My name is Carlos Cobello. My very close friends and associates call me C.C. If I were to describe myself, I would say I am what the ancient Greeks called Anar Spoudogeloios—a calm, collected individual, not aloof, not hot-tempered, serious of visage and cheerful. I have served in my country’s foreign service; those who know this address me as Mr. Ambassador. As a leading member of the sugar bloc, I have, of course, been called a sugar baron. I have also been called a nationalist entrepreneur—a sobriquet I carefully nurtured and like very much. But my enemies—businessmen as well as ideologues—regard me as a predatory menace to Philippine society.
How do I begin this litany? Is this the time to do it? In my present mood of isolation and decay, crippled as I am, should I even try to put things down? A form of expiation, perhaps, or atonement, the recitation of a thousand mea culpas? And if I do it, which I know I must, should I be a slave to the rigid chronology of time or to some human conceit that will blot out everything self-deprecating? I know I have lived an interesting life, but will it be possible for me to relate this life interestingly?

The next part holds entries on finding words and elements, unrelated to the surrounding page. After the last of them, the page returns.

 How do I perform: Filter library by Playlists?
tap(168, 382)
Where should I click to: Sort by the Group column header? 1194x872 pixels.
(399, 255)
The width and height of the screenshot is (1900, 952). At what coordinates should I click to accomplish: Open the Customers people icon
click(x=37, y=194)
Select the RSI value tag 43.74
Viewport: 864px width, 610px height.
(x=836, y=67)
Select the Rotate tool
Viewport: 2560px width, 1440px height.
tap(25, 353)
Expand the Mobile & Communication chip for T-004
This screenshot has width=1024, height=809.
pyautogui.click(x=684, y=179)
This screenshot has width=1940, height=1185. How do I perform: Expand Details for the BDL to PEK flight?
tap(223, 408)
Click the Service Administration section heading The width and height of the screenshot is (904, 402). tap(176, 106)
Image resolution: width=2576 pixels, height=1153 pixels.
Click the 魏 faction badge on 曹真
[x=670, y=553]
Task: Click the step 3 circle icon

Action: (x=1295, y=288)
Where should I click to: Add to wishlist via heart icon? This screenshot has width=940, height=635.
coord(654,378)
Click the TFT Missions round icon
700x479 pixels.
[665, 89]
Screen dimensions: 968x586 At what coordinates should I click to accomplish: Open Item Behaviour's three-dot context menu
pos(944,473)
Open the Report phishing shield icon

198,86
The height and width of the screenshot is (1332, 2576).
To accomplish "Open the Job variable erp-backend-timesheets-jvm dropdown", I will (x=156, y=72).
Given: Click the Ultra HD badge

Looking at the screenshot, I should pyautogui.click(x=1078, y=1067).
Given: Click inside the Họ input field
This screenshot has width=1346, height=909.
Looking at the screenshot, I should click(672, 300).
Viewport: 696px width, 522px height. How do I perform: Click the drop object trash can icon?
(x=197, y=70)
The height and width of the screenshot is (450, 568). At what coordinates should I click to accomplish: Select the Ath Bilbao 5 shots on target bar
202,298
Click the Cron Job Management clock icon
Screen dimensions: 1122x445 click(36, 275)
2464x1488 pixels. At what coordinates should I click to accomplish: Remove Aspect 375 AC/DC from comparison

Maybe I should begin by saying that I am dying—that is the most melodramatic way of starting it. They say that truth always sits on the lips of dying men. Crap! Hard-core liars lie to their last gasp, molding with apparent sincerity those fictions that they hope they can leave behind to gild, to veneer their lives of shame. I will not do this because, in truth, I have rarely lied in my life. Those who know me well, my dear Corito, my Angela, they can vouch not just for my honesty but also for my congenital decency.
I read Hamlet during the war and I have always believed:
This, above all, to thine own self be true;
And it must follow, as the night the day,
Thou canst not then be false to any man.
I agree completely. Never a lender be. Just borrow and borrow and borrow …
I have always known that I will not be able to take with me anything of the vestiges of power, the artifacts and the perks of affluence that I have amassed. History tells me Alexander the Great was buried with his hands outstretched and empty to show the world, half of which was then his dominion, that he could take not even a lump of soil with him. And so it is with me. What then can I truly keep? Not my hundred antique cars now rusting away in a field in Bulacan, not the millions in jewelry I have given Angela, Corito and my women. I always replied when asked what I amassed: what else but those ineffable memories that light up the dark recesses of the past. Memories, indeed, shining now like diamonds as I pick them up one by one to polish and to caress.
But Delfin—my son, my only son in whom reposes all my hopes, who bears in his tissues my primal genes—does not love me. Maybe, he hates me in a manner never explicit, engendered in his innermost core by his mother. Oh, Severina, forgive me. I was so young then, just as you were young, too. I loved and sinned. Forgive me.